If you’re looking to minimise your food intake, there are a few important principles that apply. You need the maximum volume for the fewest calories; it’s best to have something high in protein, with some slow-release energy, and it’s helpful to have some fibre too.

Here are our top foods to help keep hunger at bay!

10 FOODS THAT KEEP YOU FULLER FOR LONGER 10 FOODS THAT KEEP YOU FULLER FOR LONGER
Chia Seeds

Chia Seeds

Chia seeds are the ultimate filling food. The seeds themselves are very tiny, but when added to any liquid, they expand to form a gel several times their original volume. This takes a long time to digest and therefore keeps you feeling fuller for longer.

Nutritionally, chia seeds are full of protein and omega-3 essential oils, so they are also good for you in their own right.

Quinoa

Quinoa

Quinoa is a great alternative to rice. It has a low glycemic index – which means that it releases its energy slowly. Quinoa is also high in protein, which in itself takes a while to digest and helps to keep you fuller than rice or wheat.
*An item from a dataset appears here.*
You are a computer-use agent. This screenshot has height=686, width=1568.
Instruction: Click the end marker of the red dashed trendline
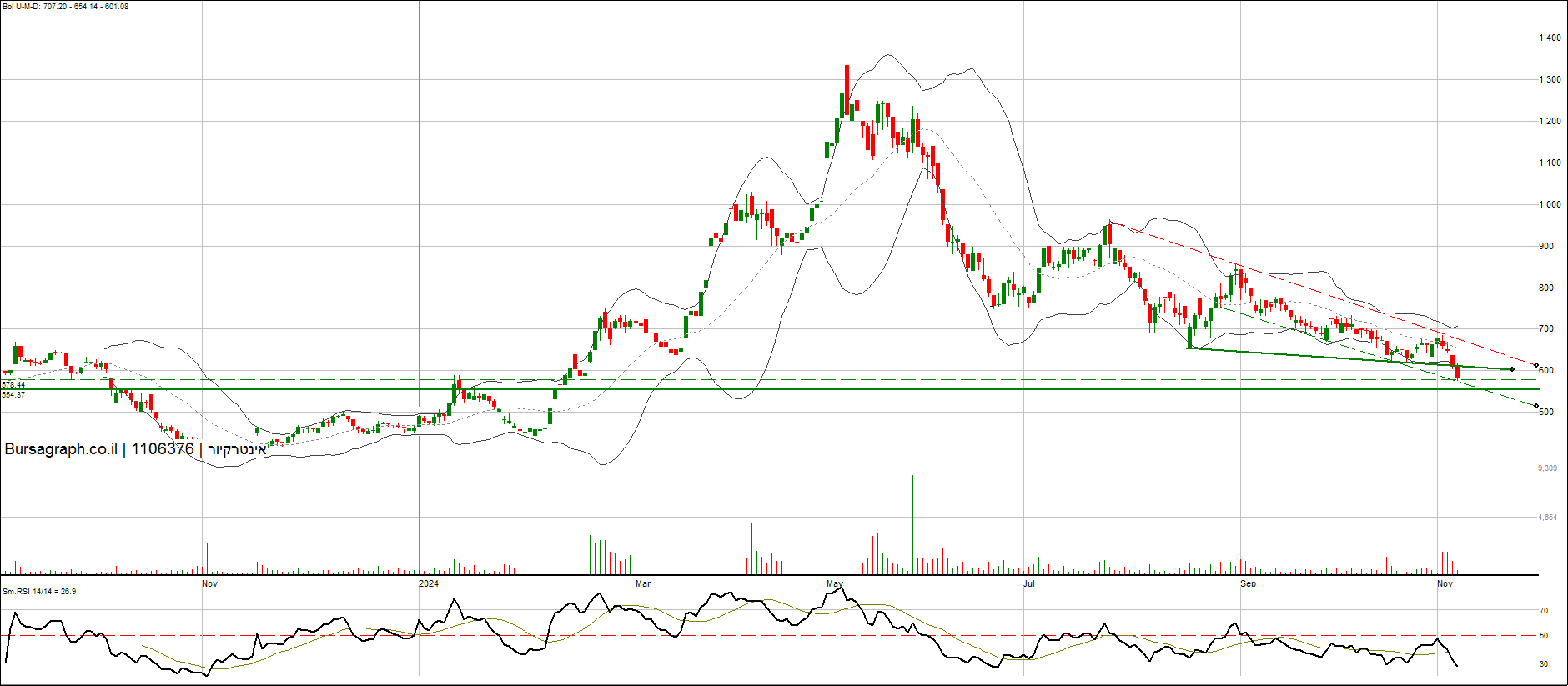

Cook quinoa exactly as you would rice.

Pulses

Pulses

Pulses contain three things that help to keep you full: Fibre, which helps to slow the digestion; soluble fibre, which forms a gel in the gut, and protein, which takes a while for the body to break down.

Oats and Oatmeal

Oats and Oatmeal

Oats and oatmeal can be cooked into porridge, which has a high viscosity and passes through the gut slowly. It’s also full of slow-release energy to keep you going for longer, and fibre to give the digestive system something to work on.

Seaweed

Seaweed

There are various types of edible seaweed including wakame, kombu and nori. They are all very high in fibre and expand within the stomach. In addition, wakame contains fucoxanthin which is believed to help the burning of fat.

Almonds

Almonds

Almonds are high in protein and fibre, and therefore have a satiating effect. They are particularly effective in the form of almond butter, which can be spread onto toast or added to smoothies. Iif you have a powerful enough blender, you can blend whole almonds yourself into the smoothie without the need to buy ready-made almond butter.

Dates

Dates

Dates are full of fibre and slow-release carbohydrates. They are of particular interest to those with a sweet tooth: high-quality dates such as sukkari dates have a caramel-like taste and can reduce the need to eat sugary sweets.

Wholegrain Pasta

Wholegrain Pasta

Wholegrain pasta is significantly more filling than white pasta; the extra fibre really helps the food to stay in the system for longer, and the energy in the pasta is absorbed more slowly.

Barley

Barley

Barley has a similar nutritional profile to oats, and can be added to soups in order to bulk them up. Barley is also full of useful vitamins and trace minerals, and together with its high fibre content, will help you stay full until the next mealtime.

Protein Powders

Protein Powders

Various protein powders are now available: hemp protein, rice protein, chia protein, soya protein, and much more. Protein is broken down slowly, thus helping you stay full, and in its powder form is low in calories. Add protein powder to smoothies or sprinkle into your breakfast cereal or porridge.